See also: http://docs.djangoproject.com/en/dev/ref/files/file/



photo.image.save(name, File(open(content[0])), save=True)

photo.image.save(name, File(open(content[0])), save=True)

Combining what Chris Adams and Stan said and updating things to work on Python 3, if you install Requests you can do something like this:

from urllib.parse import urlparse
import requests
from django.core.files.base import ContentFile
from myapp.models import Photo

img_url = 'http://www.example.com/image.jpg'
name = urlparse(img_url).path.split('/')[-1]

photo = Photo() # set any other fields, but don't commit to DB (ie. don't save())

response = requests.get(img_url)
if response.status_code == 200:
    photo.image.save(name, ContentFile(response.content), save=True)

More relevant docs in Django's ContentFile documentation and Requests' file download example.

ImageField is just a string, a path relative to your MEDIA_ROOT setting. Just save the file (you might want to use PIL to check it is an image) and populate the field with its filename.

So it differs from your code in that you need to save the output of your urllib.urlopen to file (inside your media location), work out the path, save that to your model.

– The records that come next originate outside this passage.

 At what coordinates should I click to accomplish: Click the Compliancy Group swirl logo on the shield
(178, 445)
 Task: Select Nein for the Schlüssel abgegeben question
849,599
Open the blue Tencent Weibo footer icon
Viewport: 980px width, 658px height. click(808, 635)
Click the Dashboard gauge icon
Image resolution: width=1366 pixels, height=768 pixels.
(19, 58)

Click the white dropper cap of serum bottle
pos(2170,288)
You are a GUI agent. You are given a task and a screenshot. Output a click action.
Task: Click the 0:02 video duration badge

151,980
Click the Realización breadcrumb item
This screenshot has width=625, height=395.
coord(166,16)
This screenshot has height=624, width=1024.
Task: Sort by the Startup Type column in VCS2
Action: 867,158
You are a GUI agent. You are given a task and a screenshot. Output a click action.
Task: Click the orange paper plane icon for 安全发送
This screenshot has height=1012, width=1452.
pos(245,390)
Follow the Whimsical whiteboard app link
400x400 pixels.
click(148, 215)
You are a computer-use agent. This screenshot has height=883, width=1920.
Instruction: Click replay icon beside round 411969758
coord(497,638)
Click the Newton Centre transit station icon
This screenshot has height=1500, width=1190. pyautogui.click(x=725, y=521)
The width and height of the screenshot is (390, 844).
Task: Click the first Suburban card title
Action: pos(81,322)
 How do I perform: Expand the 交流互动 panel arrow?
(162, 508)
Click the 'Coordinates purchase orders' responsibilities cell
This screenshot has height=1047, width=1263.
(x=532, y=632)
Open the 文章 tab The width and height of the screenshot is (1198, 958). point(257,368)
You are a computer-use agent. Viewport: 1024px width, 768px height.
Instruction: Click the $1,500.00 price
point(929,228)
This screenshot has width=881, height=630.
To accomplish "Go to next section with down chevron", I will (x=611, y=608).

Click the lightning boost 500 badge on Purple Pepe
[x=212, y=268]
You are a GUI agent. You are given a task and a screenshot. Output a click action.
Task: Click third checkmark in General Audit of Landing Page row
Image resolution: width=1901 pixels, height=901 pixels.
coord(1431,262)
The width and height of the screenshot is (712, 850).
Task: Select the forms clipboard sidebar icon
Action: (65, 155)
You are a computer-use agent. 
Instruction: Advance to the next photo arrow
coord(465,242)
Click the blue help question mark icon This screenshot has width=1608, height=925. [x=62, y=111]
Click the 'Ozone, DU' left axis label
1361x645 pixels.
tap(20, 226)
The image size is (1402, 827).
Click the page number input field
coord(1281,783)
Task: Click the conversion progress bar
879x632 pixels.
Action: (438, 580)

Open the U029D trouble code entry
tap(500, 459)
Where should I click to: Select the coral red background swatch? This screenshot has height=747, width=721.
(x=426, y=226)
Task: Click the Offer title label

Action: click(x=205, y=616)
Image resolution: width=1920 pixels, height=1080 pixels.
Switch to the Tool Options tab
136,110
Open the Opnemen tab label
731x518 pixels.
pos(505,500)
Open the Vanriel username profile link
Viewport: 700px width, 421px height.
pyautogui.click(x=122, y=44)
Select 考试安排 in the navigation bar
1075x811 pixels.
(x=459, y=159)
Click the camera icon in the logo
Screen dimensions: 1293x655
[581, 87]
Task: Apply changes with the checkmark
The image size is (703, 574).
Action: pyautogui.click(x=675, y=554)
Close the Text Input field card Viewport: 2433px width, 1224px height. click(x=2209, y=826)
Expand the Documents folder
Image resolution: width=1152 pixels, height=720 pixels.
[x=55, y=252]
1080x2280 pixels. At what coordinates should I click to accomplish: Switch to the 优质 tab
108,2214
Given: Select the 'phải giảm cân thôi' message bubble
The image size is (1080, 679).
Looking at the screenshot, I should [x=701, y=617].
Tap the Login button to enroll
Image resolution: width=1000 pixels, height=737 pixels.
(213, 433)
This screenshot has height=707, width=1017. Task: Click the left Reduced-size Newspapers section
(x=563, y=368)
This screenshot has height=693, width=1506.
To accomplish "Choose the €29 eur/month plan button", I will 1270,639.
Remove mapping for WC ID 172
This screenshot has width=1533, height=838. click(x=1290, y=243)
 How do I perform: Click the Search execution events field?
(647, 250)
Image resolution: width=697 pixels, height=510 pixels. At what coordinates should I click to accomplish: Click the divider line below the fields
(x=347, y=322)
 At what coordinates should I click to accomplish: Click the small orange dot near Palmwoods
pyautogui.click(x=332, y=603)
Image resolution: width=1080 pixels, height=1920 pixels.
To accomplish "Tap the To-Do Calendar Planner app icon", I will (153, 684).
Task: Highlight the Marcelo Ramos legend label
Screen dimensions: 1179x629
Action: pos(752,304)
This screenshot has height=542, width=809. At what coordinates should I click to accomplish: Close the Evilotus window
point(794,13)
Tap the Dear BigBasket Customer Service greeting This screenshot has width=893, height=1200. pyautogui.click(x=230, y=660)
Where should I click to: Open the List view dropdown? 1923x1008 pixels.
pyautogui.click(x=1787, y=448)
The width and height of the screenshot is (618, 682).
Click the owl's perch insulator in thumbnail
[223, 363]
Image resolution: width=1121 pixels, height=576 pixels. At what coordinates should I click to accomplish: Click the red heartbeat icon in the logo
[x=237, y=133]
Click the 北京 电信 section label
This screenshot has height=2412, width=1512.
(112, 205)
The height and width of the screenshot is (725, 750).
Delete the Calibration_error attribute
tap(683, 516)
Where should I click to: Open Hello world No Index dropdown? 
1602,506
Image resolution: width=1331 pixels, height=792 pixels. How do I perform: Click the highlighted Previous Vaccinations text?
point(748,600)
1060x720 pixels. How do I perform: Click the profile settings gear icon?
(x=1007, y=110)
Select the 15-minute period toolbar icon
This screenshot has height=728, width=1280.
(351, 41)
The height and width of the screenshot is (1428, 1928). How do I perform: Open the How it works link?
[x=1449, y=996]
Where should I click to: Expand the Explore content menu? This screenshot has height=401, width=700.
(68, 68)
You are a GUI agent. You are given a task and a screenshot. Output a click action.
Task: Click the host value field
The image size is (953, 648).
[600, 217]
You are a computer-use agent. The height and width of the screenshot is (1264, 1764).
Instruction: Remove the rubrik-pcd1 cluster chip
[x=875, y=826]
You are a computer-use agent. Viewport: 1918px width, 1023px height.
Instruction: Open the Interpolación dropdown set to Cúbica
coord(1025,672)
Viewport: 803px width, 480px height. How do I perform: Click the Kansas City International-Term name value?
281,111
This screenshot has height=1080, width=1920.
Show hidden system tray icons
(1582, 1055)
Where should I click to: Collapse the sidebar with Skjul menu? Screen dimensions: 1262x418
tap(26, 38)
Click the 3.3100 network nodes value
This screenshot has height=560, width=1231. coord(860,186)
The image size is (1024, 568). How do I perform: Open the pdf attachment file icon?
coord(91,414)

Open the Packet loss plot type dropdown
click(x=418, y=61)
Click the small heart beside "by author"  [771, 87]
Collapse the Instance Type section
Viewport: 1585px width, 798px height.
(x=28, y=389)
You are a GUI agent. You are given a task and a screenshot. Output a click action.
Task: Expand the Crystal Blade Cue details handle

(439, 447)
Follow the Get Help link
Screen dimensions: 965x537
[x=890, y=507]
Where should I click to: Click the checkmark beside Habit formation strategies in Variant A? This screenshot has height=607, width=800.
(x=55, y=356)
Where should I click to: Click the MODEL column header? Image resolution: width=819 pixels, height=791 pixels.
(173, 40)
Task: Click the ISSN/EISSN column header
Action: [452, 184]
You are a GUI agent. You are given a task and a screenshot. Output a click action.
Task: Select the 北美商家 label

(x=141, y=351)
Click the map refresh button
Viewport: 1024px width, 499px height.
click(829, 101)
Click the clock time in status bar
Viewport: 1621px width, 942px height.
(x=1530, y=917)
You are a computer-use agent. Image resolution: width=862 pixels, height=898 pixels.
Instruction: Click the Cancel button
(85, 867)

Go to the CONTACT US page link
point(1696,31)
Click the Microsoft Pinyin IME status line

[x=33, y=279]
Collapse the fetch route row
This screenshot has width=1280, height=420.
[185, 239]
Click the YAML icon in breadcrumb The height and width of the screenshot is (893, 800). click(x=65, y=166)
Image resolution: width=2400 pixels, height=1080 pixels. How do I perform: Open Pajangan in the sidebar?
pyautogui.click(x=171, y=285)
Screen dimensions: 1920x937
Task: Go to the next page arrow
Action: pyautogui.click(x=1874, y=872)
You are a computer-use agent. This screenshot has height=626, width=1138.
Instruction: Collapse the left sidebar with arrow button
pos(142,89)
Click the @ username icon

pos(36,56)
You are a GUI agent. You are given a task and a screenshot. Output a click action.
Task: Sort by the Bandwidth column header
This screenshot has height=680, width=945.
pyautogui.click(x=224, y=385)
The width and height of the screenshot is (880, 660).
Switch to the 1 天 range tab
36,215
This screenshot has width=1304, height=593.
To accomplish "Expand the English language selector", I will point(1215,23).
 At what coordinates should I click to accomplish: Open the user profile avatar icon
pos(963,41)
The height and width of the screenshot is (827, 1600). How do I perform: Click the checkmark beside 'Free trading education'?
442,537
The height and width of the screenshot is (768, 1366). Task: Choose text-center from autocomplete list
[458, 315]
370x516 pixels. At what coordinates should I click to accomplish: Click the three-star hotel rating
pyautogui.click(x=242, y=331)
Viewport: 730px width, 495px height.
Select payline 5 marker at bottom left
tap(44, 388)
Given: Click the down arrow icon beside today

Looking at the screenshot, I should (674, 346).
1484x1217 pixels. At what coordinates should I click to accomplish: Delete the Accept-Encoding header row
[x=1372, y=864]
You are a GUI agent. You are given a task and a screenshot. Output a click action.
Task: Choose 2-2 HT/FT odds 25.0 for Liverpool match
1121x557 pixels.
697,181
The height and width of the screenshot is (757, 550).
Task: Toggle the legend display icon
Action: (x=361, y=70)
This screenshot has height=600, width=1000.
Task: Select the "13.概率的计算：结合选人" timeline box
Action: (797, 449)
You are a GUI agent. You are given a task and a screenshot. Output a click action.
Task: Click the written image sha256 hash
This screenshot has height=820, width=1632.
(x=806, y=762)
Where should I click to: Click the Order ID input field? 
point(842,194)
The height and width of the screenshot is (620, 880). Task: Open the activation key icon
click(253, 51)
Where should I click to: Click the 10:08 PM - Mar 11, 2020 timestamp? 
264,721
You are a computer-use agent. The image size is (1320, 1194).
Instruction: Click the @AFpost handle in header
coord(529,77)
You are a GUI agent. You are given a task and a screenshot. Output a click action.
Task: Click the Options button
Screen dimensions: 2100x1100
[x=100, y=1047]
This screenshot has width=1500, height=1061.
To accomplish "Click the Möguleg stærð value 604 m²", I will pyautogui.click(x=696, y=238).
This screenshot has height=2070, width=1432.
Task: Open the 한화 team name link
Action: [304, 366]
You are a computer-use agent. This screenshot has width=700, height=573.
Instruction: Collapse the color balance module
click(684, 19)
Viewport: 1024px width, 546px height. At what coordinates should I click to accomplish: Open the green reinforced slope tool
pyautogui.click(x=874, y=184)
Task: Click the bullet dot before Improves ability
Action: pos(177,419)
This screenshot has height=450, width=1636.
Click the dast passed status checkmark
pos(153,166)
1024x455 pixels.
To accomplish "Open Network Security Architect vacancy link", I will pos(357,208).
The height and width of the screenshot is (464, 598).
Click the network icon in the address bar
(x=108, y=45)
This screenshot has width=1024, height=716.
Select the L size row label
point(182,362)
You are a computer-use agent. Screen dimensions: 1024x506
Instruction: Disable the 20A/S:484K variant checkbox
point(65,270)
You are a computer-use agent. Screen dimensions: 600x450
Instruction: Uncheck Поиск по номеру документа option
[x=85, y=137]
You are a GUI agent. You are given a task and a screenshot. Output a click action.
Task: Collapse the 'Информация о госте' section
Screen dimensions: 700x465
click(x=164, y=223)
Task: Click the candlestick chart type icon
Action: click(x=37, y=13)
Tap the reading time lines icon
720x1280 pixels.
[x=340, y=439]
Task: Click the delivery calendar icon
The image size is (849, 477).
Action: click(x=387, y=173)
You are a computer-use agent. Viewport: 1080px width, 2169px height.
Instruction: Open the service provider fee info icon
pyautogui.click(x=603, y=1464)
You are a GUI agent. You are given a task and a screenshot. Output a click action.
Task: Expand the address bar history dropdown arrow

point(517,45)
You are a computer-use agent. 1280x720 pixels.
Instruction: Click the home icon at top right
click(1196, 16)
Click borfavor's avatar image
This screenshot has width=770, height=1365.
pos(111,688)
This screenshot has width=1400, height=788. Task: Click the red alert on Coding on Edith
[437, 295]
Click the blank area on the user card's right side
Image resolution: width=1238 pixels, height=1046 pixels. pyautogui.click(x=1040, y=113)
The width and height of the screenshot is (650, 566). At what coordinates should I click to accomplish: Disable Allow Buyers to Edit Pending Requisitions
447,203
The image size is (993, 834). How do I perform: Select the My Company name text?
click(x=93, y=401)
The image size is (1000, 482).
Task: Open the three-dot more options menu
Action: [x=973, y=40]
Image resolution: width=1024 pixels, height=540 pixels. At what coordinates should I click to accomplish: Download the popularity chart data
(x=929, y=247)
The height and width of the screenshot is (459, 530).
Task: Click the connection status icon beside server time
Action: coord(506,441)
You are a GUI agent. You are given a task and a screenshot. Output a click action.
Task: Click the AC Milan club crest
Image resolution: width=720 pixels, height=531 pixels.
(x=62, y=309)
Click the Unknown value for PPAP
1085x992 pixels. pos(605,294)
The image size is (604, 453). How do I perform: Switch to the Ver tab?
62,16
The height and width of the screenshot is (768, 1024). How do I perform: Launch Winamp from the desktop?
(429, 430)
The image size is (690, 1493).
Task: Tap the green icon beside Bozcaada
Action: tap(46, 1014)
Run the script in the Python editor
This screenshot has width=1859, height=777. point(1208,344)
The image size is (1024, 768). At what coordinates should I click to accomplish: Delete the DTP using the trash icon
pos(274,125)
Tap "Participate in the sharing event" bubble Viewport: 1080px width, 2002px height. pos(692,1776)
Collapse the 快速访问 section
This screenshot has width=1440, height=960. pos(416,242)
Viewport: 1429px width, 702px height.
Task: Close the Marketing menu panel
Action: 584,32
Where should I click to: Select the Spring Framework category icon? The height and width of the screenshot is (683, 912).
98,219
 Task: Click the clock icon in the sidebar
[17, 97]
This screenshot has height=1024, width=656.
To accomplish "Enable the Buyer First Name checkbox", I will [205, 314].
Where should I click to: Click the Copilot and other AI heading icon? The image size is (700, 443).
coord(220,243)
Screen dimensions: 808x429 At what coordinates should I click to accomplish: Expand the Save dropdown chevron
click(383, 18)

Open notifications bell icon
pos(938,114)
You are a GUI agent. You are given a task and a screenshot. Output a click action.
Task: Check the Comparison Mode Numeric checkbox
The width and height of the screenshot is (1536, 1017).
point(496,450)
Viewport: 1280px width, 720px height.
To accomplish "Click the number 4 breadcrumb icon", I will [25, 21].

I do it this way on Python 3, which should work with simple adaptations on Python 2. This is based on my knowledge that the files I’m retrieving are small. If yours aren’t, I’d probably recommend writing the response out to a file instead of buffering in memory.

BytesIO is needed because Django calls seek() on the file object, and urlopen responses don’t support seeking. You could pass the bytes object returned by read() to Django's ContentFile instead.

from io import BytesIO
from urllib.request import urlopen

from django.core.files import File


# url, filename, model_instance assumed to be provided
response = urlopen(url)
io = BytesIO(response.read())
model_instance.image_field.save(filename, File(io))

Recently I use the following approach within python 3 and Django 3, maybe this might be interesting for others aswell. It is similar to Chris Adams solution but for me it did not work anymore.

import urllib.request
from django.core.files.uploadedfile import SimpleUploadedFile
from urllib.parse import urlparse

from demoapp import models


img_url = 'https://upload.wikimedia.org/wikipedia/commons/f/f7/Stack_Overflow_logo.png'
basename = urlparse(img_url).path.split('/')[-1]
tmpfile, _ = urllib.request.urlretrieve(img_url)

new_image = models.ModelWithImageOrFileField()
new_image.title = 'Foo bar'
new_image.file = SimpleUploadedFile(basename, open(tmpfile, "rb").read())
new_image.save()

Just discovered that you don't have to generate a temporary file:

Stream url content directly from django to minio

I have to store my files in minio and have django docker containers without much disk space and need to download big video files, so this was really helpful to me.

Its been almost 11 years since the question and the most reputed answer has been posted. Thanks To @chris-adams for the response. I am Just reposting the same answer along with the updated packages and support.

#! /usr/bin/python3
# lib/utils.py

import urllib3                                          # http Request Package.
from typing import Optional

from django.core.files import File                      # Handle Files in Django
from django.core.files.temp import NamedTemporaryFile   # handling temporary files.


def fetch_image(url: str, instance: models.Model, field: str, name: Optional[str]=None):
    """
    fetch_image Fetches an image URL and adds it to the model field.
    the parameter instance does not need to be a saved instance. 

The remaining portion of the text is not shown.